Accuracy of Noise Magnitude Measurements from Patient CT Images

Abstract

Purpose Noise magnitude is a main CT image quality indicator. In vivo measurements emerged as a patient-specific methodology to assess and qualify CT noise, yet methods to do so vary. Current noise measurement methods in soft tissues and air surrounding the patient use distinct image segmentations, HU thresholds, and region-of-interests, resulting in noise estimation variations. In this study, we compared two noise magnitude calculation methods against the gold standard ensemble noise in two cohorts of virtually-generated patient images across 36 imaging conditions. Methods 1800 image datasets were generated using a virtual trial platform based on anthropomorphic phantoms (XCAT) and a validated, scanner-specific CT simulator (DukeSim). XCAT phantoms were repeatedly imaged 50 times using Chest and Abdominopelvic protocols, three dose levels, and three reconstruction kernels, using both FBP and IR algorithms.
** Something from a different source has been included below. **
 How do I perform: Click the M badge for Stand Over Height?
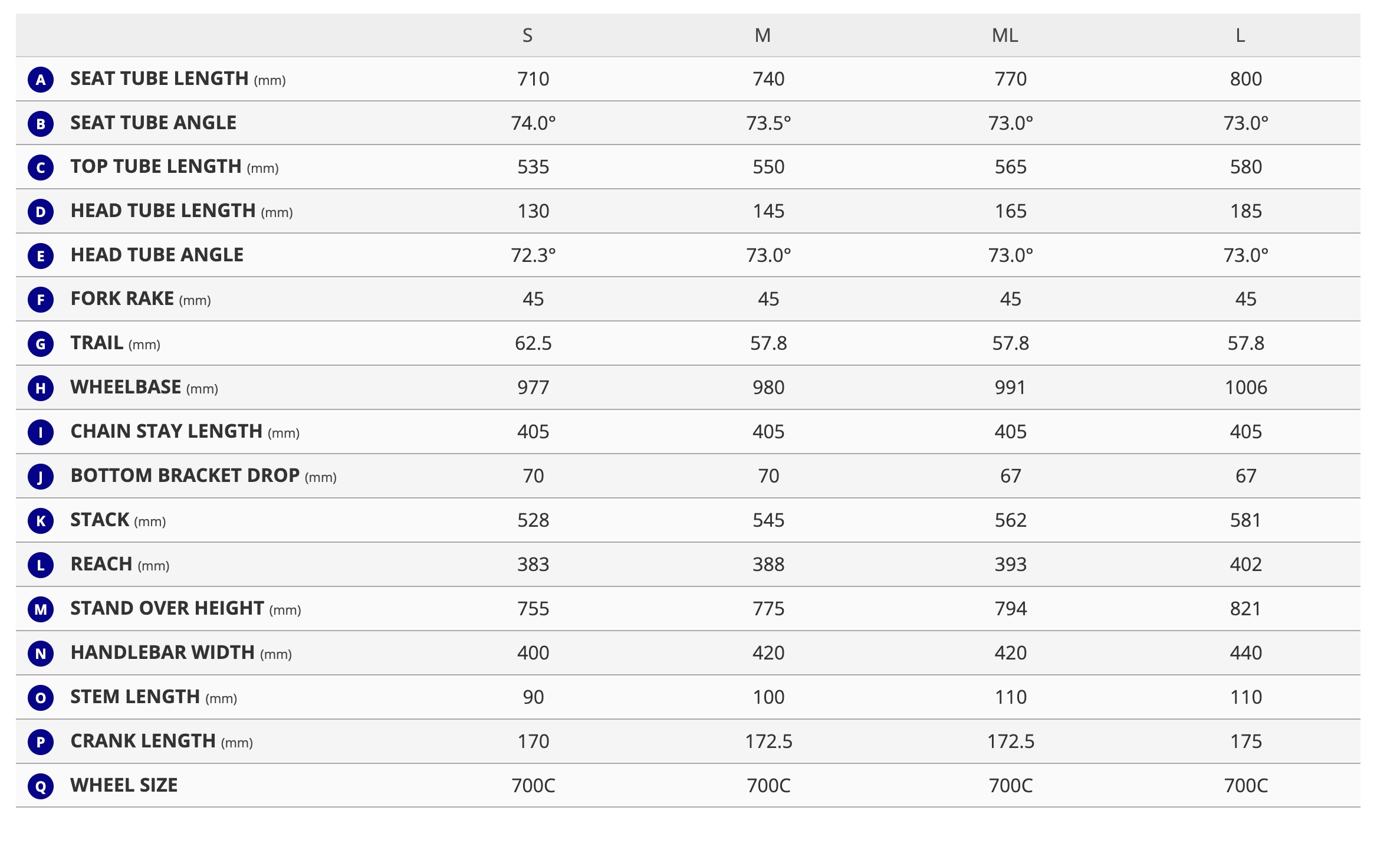tap(41, 609)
Noise magnitudes were calculated in the air surrounding the patient (An) and soft tissues (GNI) by applying HU<-900 and -300<HU<100 thresholds, respectively. Per each imaging condition, An and GNI were compared to the ensemble noise calculated in soft tissue (En) and to the ensemble noise calculated in the liver and in the lungs (On) for abdominopelvic and chest studies, respectively. Results Across the three kernels and dose levels, An largely underestimated En and On for both FBP (median differences: -46% and -49%) and IR (median differences: -49% and -51%); whereas the GNI showed closer values to the En and On for FBP (median differences: 4% and 3%) and IR (median differences: -3% and -8%). Conclusion Applying virtual imaging techniques enabled an unbiased comparison of different noise magnitude calculation methods in large and realistic populations simulating clinical conditions. The noise measured in the air surrounding the patient cannot represent noise magnitude in soft tissues. The results affirmed the validation of soft tissue-based noise measurements as a close surrogate to inform protocol design and technology assessment.